- ABOUT THIS EXERCISE
Work out how many lines in the data hold the word "cell", and reply with that number only.

- SOURCE RECORDS
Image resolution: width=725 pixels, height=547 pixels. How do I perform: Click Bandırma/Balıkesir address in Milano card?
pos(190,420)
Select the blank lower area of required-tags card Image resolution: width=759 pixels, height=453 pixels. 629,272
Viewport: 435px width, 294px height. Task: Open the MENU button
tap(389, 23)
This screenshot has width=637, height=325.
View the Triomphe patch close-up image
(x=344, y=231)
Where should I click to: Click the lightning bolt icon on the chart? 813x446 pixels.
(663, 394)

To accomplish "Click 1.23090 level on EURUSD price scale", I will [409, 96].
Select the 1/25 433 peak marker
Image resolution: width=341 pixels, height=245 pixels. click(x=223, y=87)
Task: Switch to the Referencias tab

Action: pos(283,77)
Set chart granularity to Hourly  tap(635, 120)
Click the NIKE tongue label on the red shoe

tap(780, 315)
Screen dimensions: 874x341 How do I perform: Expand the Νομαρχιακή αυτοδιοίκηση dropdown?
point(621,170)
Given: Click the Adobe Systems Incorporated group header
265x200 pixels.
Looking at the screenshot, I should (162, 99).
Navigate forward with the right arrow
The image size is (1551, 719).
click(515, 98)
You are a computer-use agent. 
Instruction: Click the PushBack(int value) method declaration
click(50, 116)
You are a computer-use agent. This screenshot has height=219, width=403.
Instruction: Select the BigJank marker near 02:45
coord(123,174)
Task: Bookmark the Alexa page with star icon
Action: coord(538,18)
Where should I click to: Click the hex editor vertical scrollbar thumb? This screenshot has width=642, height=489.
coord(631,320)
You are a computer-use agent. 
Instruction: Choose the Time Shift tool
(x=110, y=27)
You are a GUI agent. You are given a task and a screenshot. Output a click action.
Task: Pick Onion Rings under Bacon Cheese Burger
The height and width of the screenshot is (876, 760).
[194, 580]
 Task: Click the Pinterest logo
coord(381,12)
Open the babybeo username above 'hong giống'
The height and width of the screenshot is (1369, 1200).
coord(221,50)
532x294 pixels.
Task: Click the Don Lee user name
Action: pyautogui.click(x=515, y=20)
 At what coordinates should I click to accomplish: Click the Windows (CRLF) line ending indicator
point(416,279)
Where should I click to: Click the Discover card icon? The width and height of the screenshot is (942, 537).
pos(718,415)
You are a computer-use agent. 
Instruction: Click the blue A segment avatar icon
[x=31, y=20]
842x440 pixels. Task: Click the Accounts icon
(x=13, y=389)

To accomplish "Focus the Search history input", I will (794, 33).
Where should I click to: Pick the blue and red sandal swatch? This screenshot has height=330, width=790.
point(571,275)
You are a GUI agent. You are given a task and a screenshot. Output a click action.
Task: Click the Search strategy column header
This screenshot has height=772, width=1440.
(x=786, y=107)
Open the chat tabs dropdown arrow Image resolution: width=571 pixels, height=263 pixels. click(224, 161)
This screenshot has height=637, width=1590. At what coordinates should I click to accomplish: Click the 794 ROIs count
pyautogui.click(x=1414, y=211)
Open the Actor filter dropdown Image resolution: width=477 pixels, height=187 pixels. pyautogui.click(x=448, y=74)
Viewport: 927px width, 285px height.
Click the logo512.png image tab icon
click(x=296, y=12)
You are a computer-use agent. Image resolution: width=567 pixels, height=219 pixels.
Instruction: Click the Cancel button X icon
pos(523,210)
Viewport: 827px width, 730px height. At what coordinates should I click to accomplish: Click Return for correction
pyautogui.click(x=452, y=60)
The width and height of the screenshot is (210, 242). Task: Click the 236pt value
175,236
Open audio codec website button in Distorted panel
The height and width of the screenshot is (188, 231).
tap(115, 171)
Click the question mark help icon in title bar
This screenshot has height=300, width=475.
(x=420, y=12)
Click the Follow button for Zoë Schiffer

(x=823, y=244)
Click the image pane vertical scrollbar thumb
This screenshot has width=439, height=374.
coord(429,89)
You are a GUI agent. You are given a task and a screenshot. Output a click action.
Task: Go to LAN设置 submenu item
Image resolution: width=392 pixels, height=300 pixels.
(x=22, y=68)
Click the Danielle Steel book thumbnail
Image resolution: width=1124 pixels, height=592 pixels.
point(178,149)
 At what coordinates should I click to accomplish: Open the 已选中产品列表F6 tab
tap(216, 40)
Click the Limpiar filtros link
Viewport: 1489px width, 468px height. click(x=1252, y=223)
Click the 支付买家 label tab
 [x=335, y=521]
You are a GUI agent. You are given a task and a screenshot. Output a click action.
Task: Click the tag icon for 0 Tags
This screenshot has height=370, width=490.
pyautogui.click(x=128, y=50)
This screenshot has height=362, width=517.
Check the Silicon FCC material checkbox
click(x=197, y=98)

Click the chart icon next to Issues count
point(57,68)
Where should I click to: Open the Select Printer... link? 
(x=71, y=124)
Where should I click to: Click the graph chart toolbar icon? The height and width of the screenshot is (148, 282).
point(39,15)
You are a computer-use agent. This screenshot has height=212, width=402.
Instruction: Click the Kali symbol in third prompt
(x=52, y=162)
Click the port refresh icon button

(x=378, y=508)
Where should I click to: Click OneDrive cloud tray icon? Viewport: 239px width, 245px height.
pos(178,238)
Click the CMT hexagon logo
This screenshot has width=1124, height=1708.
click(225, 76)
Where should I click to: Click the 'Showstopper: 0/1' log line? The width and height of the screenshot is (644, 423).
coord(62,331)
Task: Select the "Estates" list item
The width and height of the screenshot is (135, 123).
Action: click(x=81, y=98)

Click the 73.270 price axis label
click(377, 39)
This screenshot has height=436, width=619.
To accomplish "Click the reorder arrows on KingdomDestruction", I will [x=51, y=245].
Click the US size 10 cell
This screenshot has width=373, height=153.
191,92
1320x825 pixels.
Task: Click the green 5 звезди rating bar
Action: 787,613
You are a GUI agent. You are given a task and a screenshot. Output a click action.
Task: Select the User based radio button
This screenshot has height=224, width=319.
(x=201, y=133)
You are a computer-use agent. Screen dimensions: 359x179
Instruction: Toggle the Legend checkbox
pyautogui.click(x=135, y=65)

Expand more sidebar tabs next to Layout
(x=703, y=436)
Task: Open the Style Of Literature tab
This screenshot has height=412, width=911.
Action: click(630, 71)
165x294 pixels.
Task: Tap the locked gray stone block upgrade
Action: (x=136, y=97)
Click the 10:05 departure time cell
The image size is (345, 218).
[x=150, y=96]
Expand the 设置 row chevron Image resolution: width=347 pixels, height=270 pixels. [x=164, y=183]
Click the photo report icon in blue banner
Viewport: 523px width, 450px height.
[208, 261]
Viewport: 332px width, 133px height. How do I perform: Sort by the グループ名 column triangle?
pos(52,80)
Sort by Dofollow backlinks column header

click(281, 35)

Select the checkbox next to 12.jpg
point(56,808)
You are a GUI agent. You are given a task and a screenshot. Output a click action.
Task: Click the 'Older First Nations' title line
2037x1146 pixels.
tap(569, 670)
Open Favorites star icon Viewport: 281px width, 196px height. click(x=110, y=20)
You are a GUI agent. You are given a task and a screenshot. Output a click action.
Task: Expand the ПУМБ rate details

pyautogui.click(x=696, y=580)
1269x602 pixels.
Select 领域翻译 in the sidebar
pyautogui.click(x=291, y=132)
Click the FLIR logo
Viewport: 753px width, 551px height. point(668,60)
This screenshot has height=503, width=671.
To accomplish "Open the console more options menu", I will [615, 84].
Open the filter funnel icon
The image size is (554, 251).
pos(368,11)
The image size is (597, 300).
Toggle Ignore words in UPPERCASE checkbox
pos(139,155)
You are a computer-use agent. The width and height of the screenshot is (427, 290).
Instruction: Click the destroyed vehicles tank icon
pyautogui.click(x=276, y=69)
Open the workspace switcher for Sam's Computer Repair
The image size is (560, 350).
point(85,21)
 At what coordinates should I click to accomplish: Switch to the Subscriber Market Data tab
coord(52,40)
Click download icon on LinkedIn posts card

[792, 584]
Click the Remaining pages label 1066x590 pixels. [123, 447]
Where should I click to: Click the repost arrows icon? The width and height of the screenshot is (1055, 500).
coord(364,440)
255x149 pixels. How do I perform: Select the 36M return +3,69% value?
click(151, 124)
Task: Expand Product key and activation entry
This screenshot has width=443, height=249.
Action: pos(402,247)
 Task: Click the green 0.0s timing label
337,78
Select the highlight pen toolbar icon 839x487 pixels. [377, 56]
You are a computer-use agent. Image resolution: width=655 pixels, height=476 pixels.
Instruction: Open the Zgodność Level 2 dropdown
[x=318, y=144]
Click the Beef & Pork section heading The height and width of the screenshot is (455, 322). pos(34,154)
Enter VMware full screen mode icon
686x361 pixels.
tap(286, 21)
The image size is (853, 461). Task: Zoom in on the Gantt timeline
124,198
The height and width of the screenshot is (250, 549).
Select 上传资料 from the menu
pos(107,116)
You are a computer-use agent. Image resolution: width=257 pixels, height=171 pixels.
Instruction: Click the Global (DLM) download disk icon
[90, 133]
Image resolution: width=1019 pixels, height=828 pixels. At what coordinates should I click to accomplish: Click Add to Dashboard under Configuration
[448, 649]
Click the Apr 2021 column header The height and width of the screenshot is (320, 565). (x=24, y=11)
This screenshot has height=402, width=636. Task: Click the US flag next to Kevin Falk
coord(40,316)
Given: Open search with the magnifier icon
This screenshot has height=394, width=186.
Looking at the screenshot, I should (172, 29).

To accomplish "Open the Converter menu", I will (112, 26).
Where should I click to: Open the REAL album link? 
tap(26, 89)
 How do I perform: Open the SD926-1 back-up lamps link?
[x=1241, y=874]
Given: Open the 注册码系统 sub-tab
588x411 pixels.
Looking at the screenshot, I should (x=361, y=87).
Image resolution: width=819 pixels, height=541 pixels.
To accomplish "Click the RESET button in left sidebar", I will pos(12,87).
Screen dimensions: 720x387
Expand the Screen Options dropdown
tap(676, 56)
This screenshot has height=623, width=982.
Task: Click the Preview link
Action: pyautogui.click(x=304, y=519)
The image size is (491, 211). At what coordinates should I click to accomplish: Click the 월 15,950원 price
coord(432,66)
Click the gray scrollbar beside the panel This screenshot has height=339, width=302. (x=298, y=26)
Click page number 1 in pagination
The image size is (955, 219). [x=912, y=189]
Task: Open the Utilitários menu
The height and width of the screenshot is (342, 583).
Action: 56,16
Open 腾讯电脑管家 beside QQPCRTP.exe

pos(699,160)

- SOLVED PROBLEM
2